As we ponder Ma Sisulu’s role in the Struggle, it should be noted that the nodal points of her leadership were fashioned to challenge the apartheid system for the emancipation of South Africa through the intersectionality of race, class and gender.

The location of non-sexism in the intersection of the broader cause on liberation for freedom is what is today transposed to multiple layers of what we now term “gender equality” in the modern corpus of human rights. One would argue that the precursor for gender equality in South Africa was framed within the notions of non-sexism.

The transposition of non-sexism to gender equality is indicative of how far the struggle for women’s liberation has traversed the socio-political landscape of South Africa, driven by the likes of Ma Sisulu and carried over by women activists of today.

Equality in the context of gender forms the discourse around equal access to opportunities, equal decision-making within society and equal participation in the workplace and in the economy, among other things.

The question is, why should men care about the legacy of Ma Sisulu and her fallen comrades? Why should all of this mean anything to menfolk?

The basic fundamentals around equality in the context of gender are almost similar to the fundamentals around racial equality. Equality in the context of race would imply equal access to opportunities along racial lines, equal participation in the economy irrespective of race, among others.

The choice for men to understand and internalise these fundamentals should never be limited to race or class, but include a firm understanding of how the ideals of non-racialism and classism are almost (if not) equal to the struggle for gender equality.

In the same way that men would rise against racism and class oppression, men should also rise against gender oppression. It would be disingenuous for men to continue being oblivious to the struggle for gender equality when this struggle is similar to the things men fight for in relation to other forms of social oppression.

It would be a betrayal on those such as Ma Sisulu who advanced the cause of non-sexism if men chose to become insensible to the notions of gender equality. Apart from the moral prerequisite for men to care enough about gender equality and related issues, there are also practical reasons why they should care about the legacies of those who fought for women’s liberation.
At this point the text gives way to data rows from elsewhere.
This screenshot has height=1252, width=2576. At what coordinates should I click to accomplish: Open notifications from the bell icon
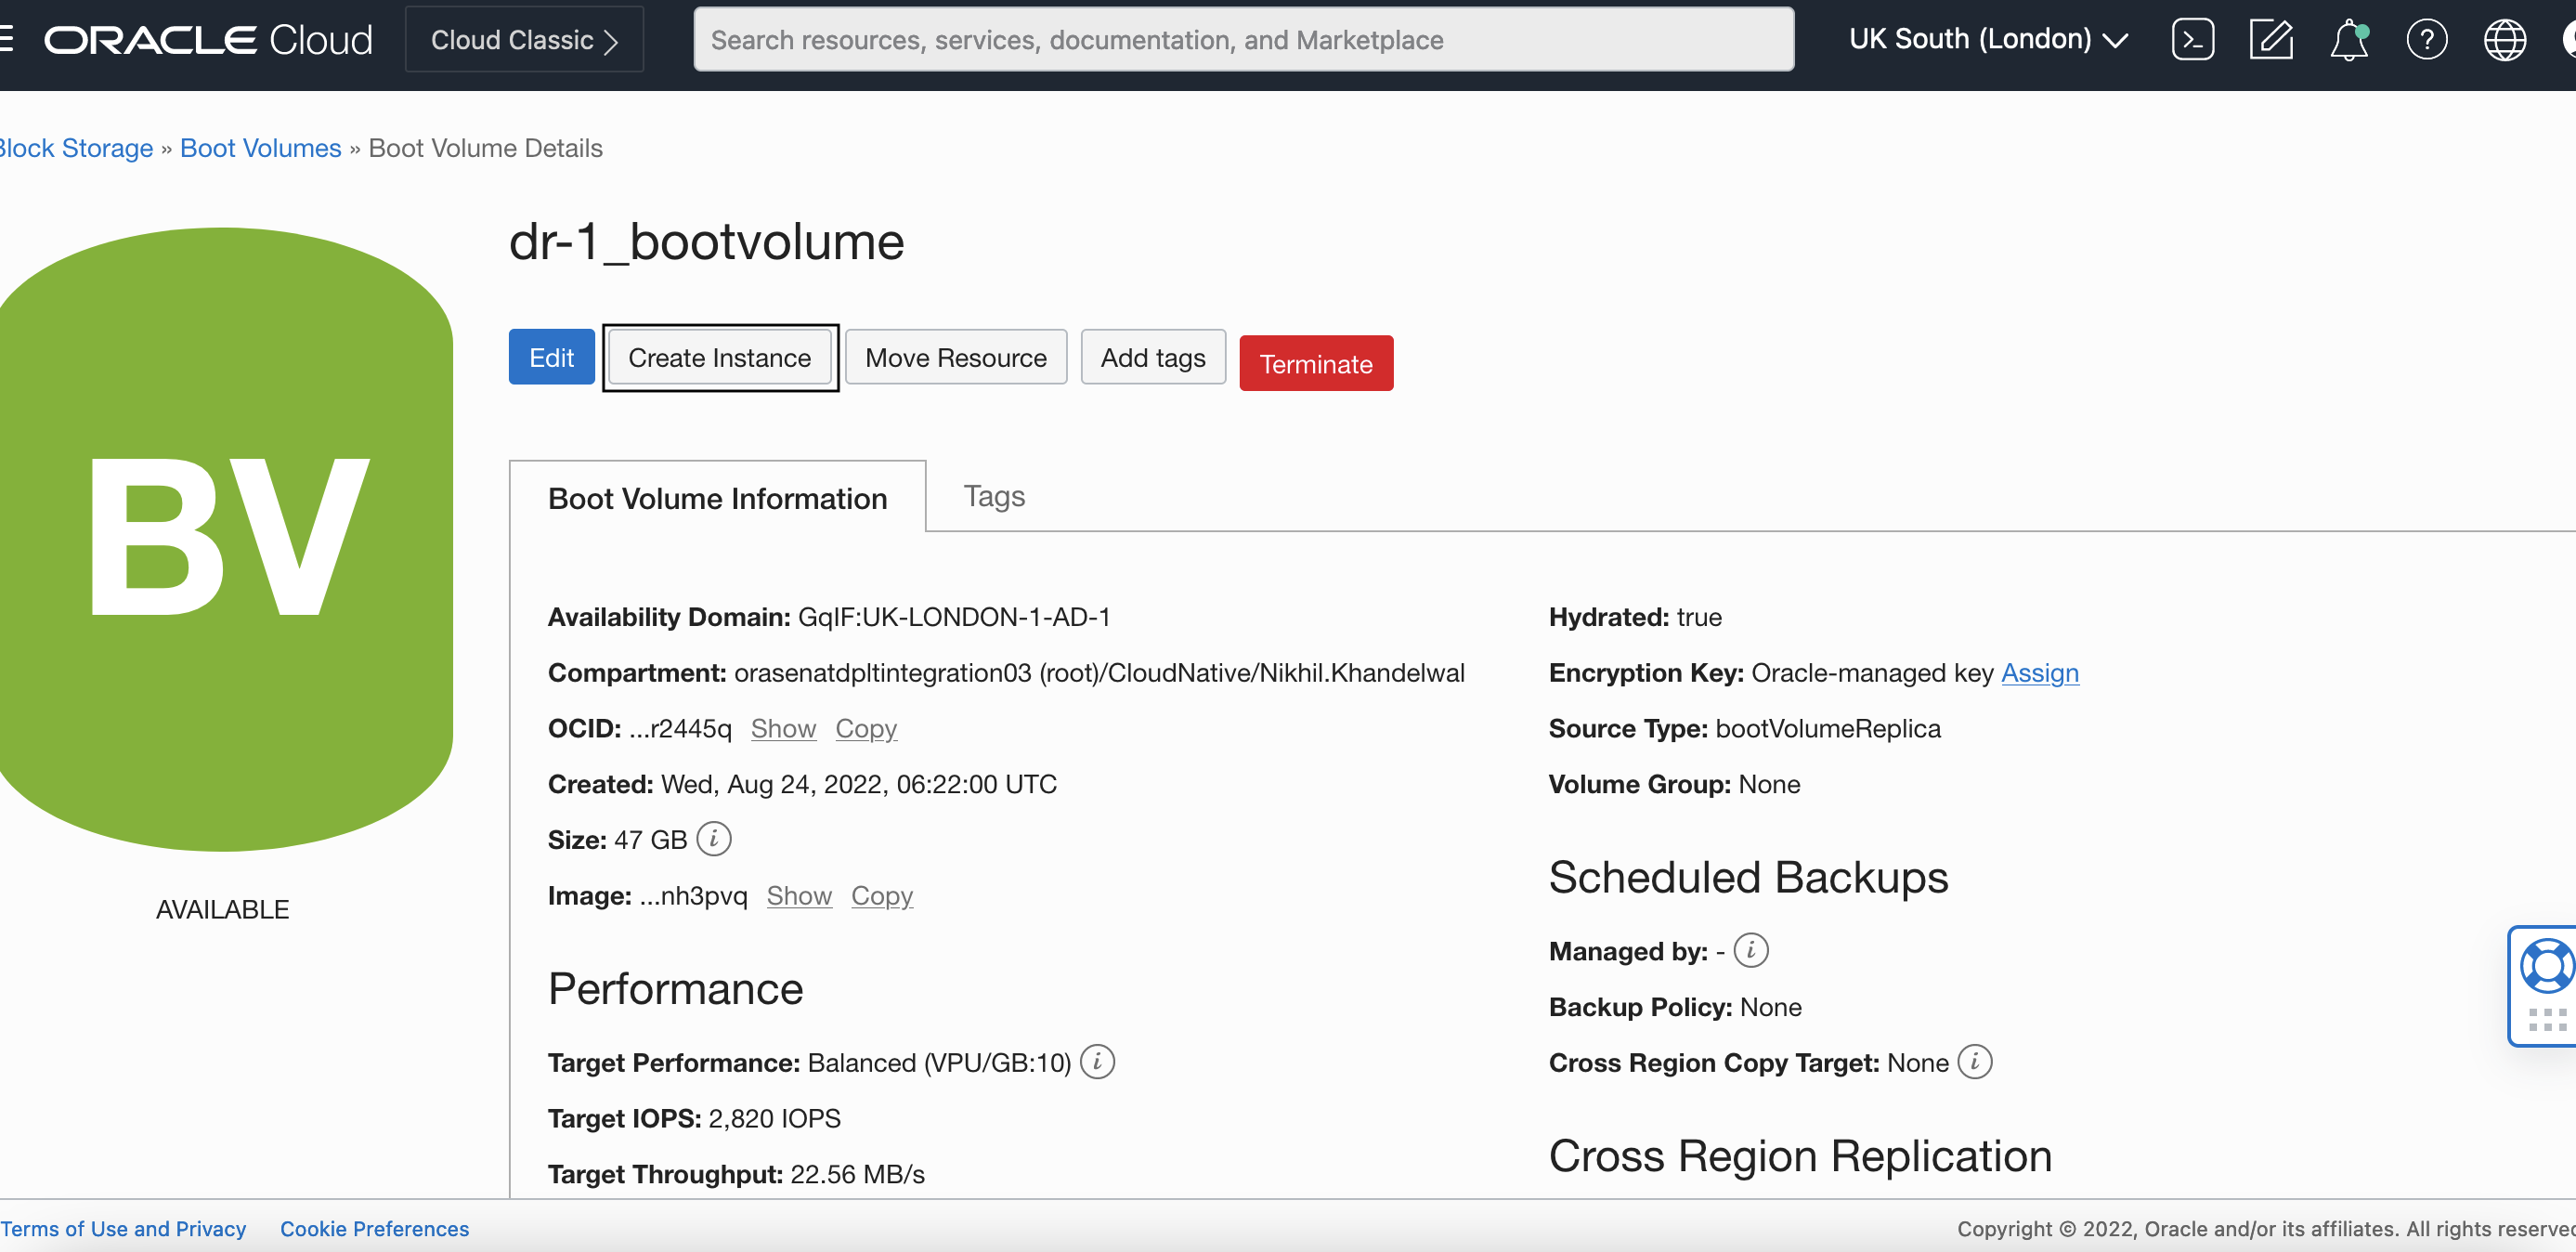tap(2348, 39)
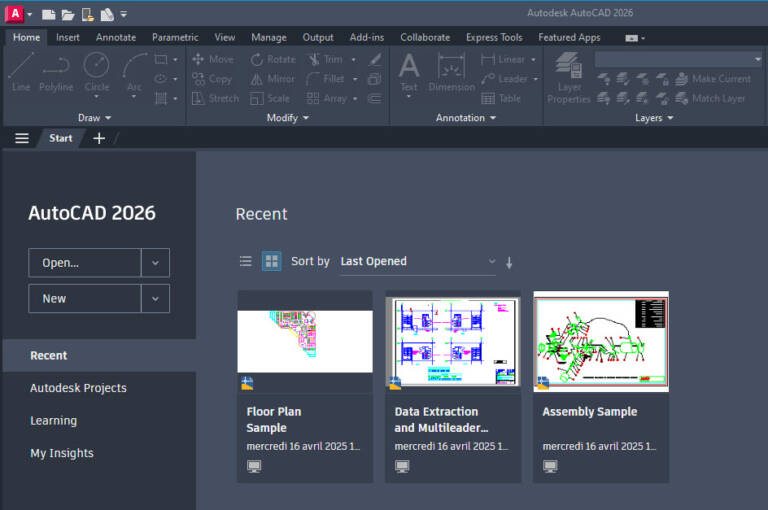Switch to list view of recent files
This screenshot has width=768, height=510.
click(x=245, y=261)
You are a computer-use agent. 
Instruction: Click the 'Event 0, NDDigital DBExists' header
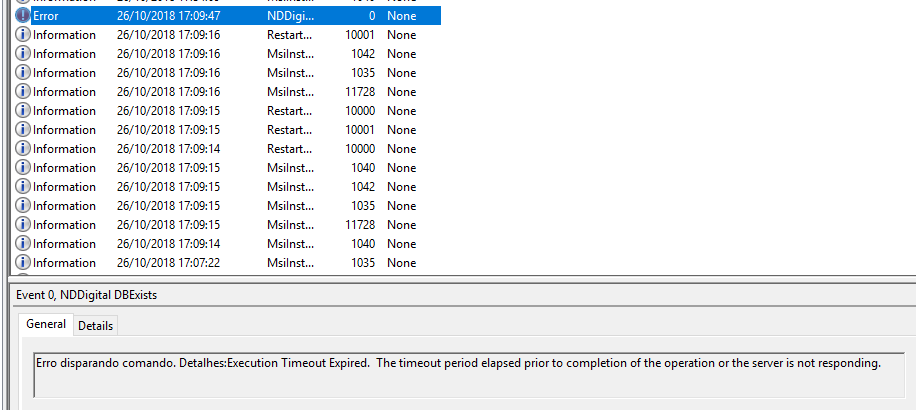(x=87, y=295)
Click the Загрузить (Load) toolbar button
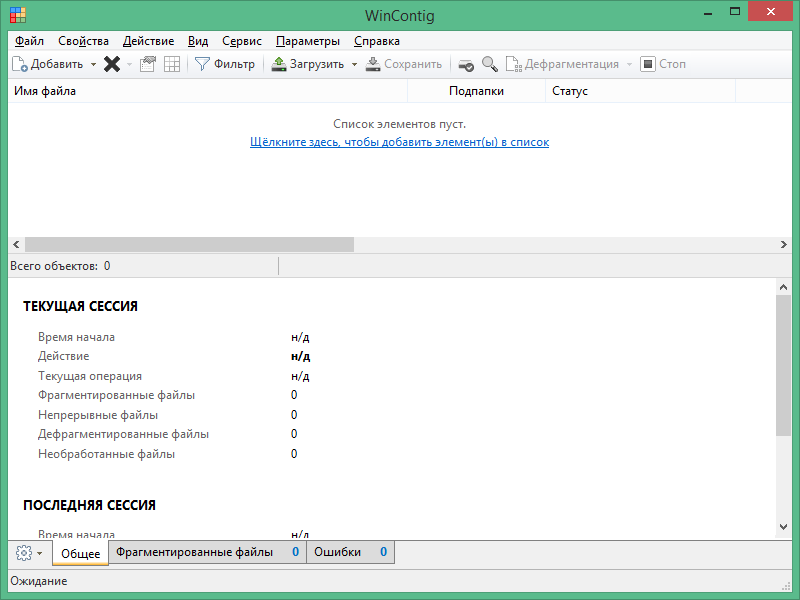Image resolution: width=800 pixels, height=600 pixels. click(x=308, y=64)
In one recent research report on gender-based violence (GBV), it was established that GBV costs the country R28billion to R42bn annually.

Any businessman would be concerned about how much it would cost the state and taxpayers to deal with gender-based violence in South Africa.

By implication, this means that even men who are captains of industries should be concerned about the cost of gender-based violence in light of loss of productivity and its impact on the economy. This means all of us are affected by gender-based violence as an outcome of gender oppression.

This is another reason why men should care about gender equality. By caring, we will be channelled to espouse the values that Ma Sisulu stood for, but this can only happen if we draw lessons from her legacy because in that legacy lies the reasons why non-sexism or gender equality is necessary.

Gender equality was necessary in past decades in the same way it remains necessary today. This discussion becomes a lot more relevant to current times as we grapple with the scourge of GBV and the involvement of men in the movement towards gender equality.

Academics and media alike will continue to tell us of the current problem of GBV in South Africa. As this continues to happen, men need to ask themselves why it is important to become part of the solution.

In being part of the solution, men should work together with women in solving a societal problem that affects all of us. By so doing men would not only embrace the legacy of Ma Sisulu, but they might draw lessons from it as it is important for them to be part of the solutions to problems associated with gender inequalities.